On March 26, 2015, serum samples were obtained from 24 patients (Table) at Santa Helena Hospital in Camaçari who were given a presumptive diagnosis of an acute viral illness by emergency department physicians. These patients were given treatment for a dengue-like illness, and blood samples were obtained for complete blood counts and serologic testing by using an ELISA specific for IgG and IgM against DENV.
Serum samples were analyzed at the Federal University of Bahia by reverse transcription PCR (RT-PCR) to detect DENV, CHIKV, WNV, Mayaro virus, and ZIKV. In brief, serum samples were subjected to RNA extraction by using the QIAamp Viral RNA Mini Kit (QIAGEN, Hilden, Germany). RNA was reverse transcribed by using the SuperScript II Reverse Transcription Kit (Invitrogen, Carlsbad, CA, USA) and subjected to PCRs specific for DENV (5) CHIKV (6), WNV (7) and Mayaro virus (8). A positive RT-PCR for a partial region of the envelope gene with primers ZIKVENF and ZIKVENVR (positions 1538–1558 and 1902–1883, respectively) (9) was considered indicative of ZIKV infection. PCR products (362 bp) were sequenced at the ACTGene Analises Moleculares, Alvorada, Rio Grande do Sul (Porto Allegre, Brazil), and sequences were deposited in GenBank under accession nos. KR816333–KR816336.
All patients were negative by RT-PCR for DENV, Mayaro virus, and WNV. Samples from 7 (29.2%) patients were positive by RT-PCR for ZIKV (369-bp fragment) and from 3 (12.5%) patients for CHIKV (305-bp fragment). There was no simultaneous detection of ZIKV and CHIKV. Most (85.7%) patients positive for ZIKV were women; they had a median age of 28 years and no history of international travel. Patients positive for ZIKV sought medical care after a 4-day (range 1–5 days) history of rash, myalgias, arthralgias, or fever. Three patients had IgG against DENV, which is consistent with a previous DENV infection, and none of the 7 ZIKV-positive patients had a positive response for DENV.
Mean laboratory findings for patients with acute ZIKV infection were a leukocyte count of 3,750 cells/mm3 (range 2,790 cells/mm3–6,150 cells/mm3) and a platelet count of 180,000 platelets/mm3 (range 151,000 platelets/mm3–274,000 platelets/mm3). The mean C-reactive protein level was 16.3 mg/L (range 0.9 mg/L–19.7 mg/L). Sign and symptom duration was 1–5 days, and most patients had a maculopapular rash, myalgias, fever, and headache. Arthralgia was seen less frequently.

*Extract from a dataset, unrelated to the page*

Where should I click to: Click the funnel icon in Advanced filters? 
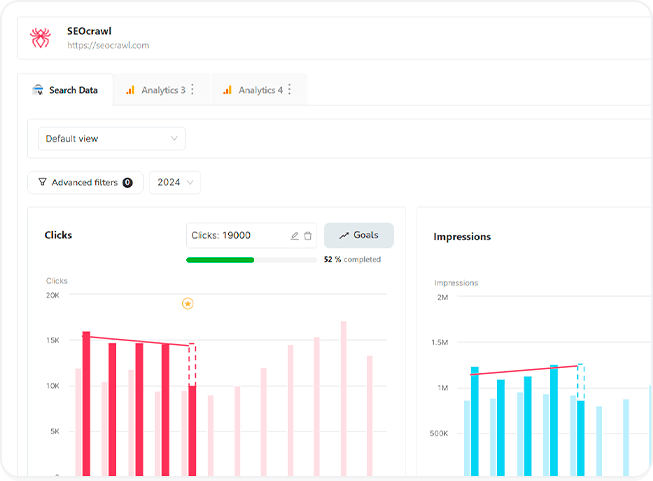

ZIKV infections were assessed by sequencing partial ZIKV envelope gene regions of isolates. Phylogenetic analysis rooted with Spondwei virus showed that ZIKV sequences obtained belonged to the Asian lineage and showed 99% identity with a sequence from a ZIKV isolate from French Polynesia (KJ776791) (10).
We report ZIKV infection in Brazil in association with an ongoing outbreak of an acute maculoexantematic illness. Although the patient population samples were not randomly selected, 42% (10/24) of the patients were positive for ZIKV (n = 7) or CHIKV (n = 3) and had maculopapular rash, fever, myalgias and headache. After detection of ZIKV in Bahia, many cases have been identified in other states (http://www.promedmail.org, archive no. 20152015602.343.1158).
Cases of infection with DENV, CHIKV, and ZIKV in Brazil and elsewhere will make diagnosis based on clinical and epidemiologic grounds unreliable. These issues show the need for laboratory confirmation of these arboviral infections. More studies are needed to address the effects of these concurrent arboviruses infections in Brazil.